4/21/2010

somewhere along the line, i went from this:



to this...i'm ready for a fight!






just kidding. but i sure was a happy kid. i've been spending some time thinking about family lately and i realize how much it has changed drastically. i never could have imagined the kinds of conversations i am having with my mom and dad now. it almost makes me cringe the level of honesty that runs in my blood. there is no doubt about that part of me being completely and entirely a product of nature and nurture both. i can't fight it, i won't ever be able to be anything different than that. it's a little bit scary to learn the things that are unchangeable in me. the things that happened when i was a kid that shaped me in ways that i may never be aware of. therapy is where this all comes to surface; the process of unraveling and revealing the shit that we'll never be able to change, but can heighten our awareness around it. which, at times, can honestly feel totally useless and so completely unproductive and stupid. so why am i choosing to be a therapist, again? because i want to torture others the way i was tortured. or....because i believe in the process. and it sure is stupid sometimes. and it definitely is hard all the time.
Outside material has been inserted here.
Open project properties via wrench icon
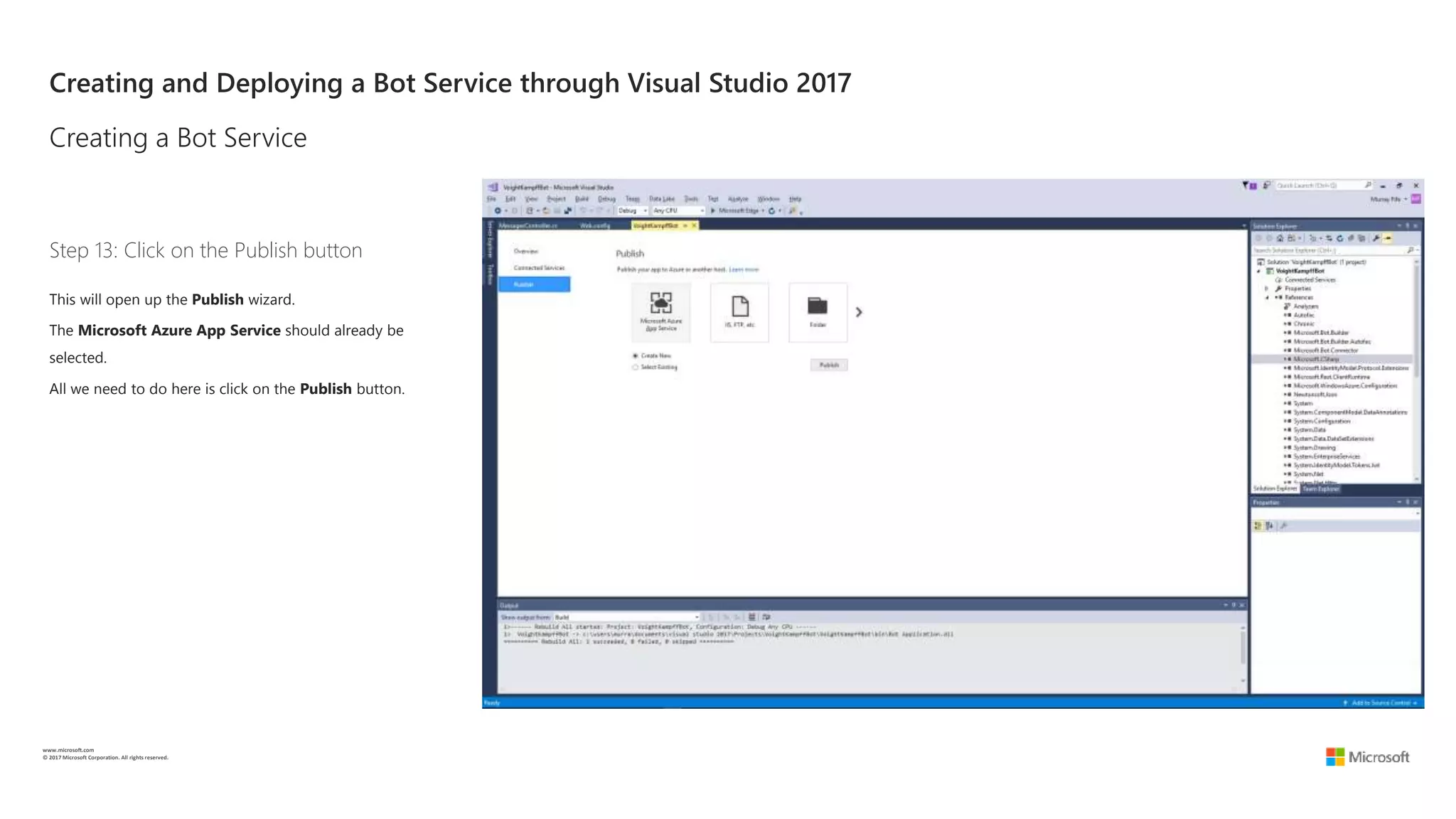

today in school i got to listen to four people talk about what it's like to live with schizophrenia, bipolar, and other severe disorders that take reign and control over their thoughts and actions and sanity. i am CONSTANTLY in a state of humility and breaking over and over again, of any judgments or notions, or thinking i know what's best for others. i tried hard to hold it together as i was listening, but wished i could cry for their suffering freely. and those stubborn tendencies..there is no room for that in my life these days. i am surprised by my settled spirit. unlike the agitated me in the picture above, most of the time i am a lot more quiet inside. i am not thrown off course by hearing things i don't want to hear, or being challenged in stupid therapeutic ways (didn't say i am not thrown off...just not off the entire course). i feel the way i'm much quicker to listen, a bit slower to talk. a bit.
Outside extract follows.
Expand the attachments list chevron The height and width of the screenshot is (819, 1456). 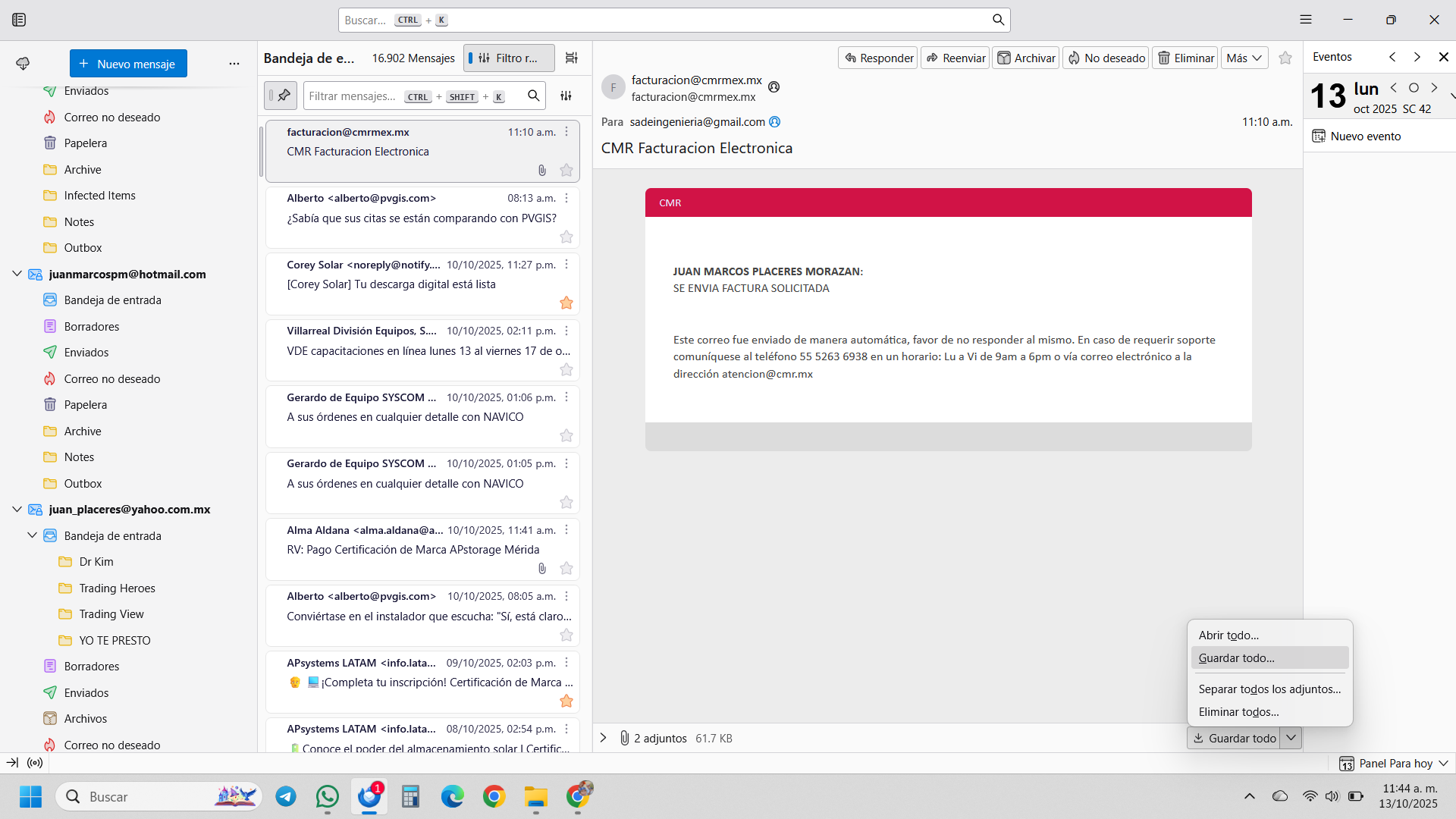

i will say, though, that i am getting restless. i spend too many nights alone. when i'm primed for it, it's perfect. perfectly lovely. but a lot of nights i am just plain lonely. i realize it makes people uncomfortable to hear that. no one knows what to say to a lonely person. they try to reassure, fill the empty space, change the subject. but it's just what it is. you don't have to worry about me. i'm as resilient and hermit-like as they come, so i'll be fine. but the restlessness perseveres. there are too many things i am starting to want, and so many things i aching to put into practice. i think i will leave it at this.
in the meantime, i will continue cooking enough to feed an army of one, and enjoying my singleness while i have it (note cliche, sarcasm, etc).